Le lancette dei minuti furono seguite da quelle dei secondi, a partire dal decennio 1690-1700. I primi orologi muniti della lancetta dei secondi sono talvolta chiamati orologi del dottore in base all’idea che fossero fabbricati per la rivelazione del battito del polso. In certi casi era vero, ma è certo che quegli esemplari erano comprati anche da non dottori e si ha l’impressione che la lancetta dei secondi servisse principalmente a segnalare che l’orologio funzionava. Queste lancette erano utili principalmente negli intervalli brevi, ovvero nelle frazioni di minuto, e non solo per i medici.

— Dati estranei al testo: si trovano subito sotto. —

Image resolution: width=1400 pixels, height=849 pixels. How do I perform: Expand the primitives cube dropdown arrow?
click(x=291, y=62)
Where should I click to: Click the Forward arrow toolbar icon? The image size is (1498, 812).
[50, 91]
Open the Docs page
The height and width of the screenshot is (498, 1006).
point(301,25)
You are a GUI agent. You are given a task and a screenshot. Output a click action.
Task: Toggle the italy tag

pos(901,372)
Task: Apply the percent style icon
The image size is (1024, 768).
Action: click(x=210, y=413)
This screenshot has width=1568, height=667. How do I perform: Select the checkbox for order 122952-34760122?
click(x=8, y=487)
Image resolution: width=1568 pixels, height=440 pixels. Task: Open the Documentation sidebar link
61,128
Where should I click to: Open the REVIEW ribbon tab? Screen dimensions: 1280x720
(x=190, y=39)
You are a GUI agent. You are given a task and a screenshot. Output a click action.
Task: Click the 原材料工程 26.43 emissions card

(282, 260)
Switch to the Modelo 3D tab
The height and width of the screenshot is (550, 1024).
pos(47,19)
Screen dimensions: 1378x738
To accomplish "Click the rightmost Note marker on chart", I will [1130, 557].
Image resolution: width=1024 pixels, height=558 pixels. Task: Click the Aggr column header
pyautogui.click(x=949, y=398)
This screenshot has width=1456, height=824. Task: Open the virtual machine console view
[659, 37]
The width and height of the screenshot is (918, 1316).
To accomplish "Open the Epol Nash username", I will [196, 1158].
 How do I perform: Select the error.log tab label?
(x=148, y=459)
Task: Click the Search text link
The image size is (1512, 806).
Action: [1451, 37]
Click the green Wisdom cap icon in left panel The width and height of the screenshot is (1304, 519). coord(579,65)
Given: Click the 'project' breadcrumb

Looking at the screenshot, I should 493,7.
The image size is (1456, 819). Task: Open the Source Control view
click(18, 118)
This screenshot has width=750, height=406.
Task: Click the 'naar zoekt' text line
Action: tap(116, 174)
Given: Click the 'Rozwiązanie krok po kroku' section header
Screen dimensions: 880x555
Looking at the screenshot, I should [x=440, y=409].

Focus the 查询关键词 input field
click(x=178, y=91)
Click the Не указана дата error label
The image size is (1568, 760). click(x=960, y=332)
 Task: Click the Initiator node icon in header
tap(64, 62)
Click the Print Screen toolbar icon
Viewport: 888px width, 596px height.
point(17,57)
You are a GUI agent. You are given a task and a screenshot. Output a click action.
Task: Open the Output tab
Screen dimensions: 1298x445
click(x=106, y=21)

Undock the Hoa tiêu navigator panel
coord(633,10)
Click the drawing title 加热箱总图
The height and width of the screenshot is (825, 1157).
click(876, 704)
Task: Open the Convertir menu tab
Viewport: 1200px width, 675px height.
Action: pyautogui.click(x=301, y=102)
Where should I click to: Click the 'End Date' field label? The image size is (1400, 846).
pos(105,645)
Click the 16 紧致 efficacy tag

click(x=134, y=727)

Servivano agli astronomi, assieme ai più precisi orologi a pendolo, ma anche i navigatori potevano servirsene per cronometrare gli avvistamenti successivi.
L’importanza crescente delle piccole unità di tempo portò all’invenzione, negli anni 1740-50, degli orologi con i secondi al centro, cioè orologi le cui lancette dei secondi giravano intorno all’albero centrale e tracciavano la circonferenza del quadrante; naturalmente, più grande era l’arco di rotazione, più visibile e divisibile si faceva il conto dei secondi. Questi orologi erano generalmente attrezzati con una levetta di arresto che consentiva a chi li usava di congelare il risultato di una misurazione, la soluzione migliore per elaborare un conto in secondi. L’unico inconveniente consisteva nel fatto che l’intero movimento si fermava. La difficoltà fu risolta nel 1776, quando Jean-Moyse Pouzait, un orologiaio svizzero, inventò un autonomo treno dei secondi.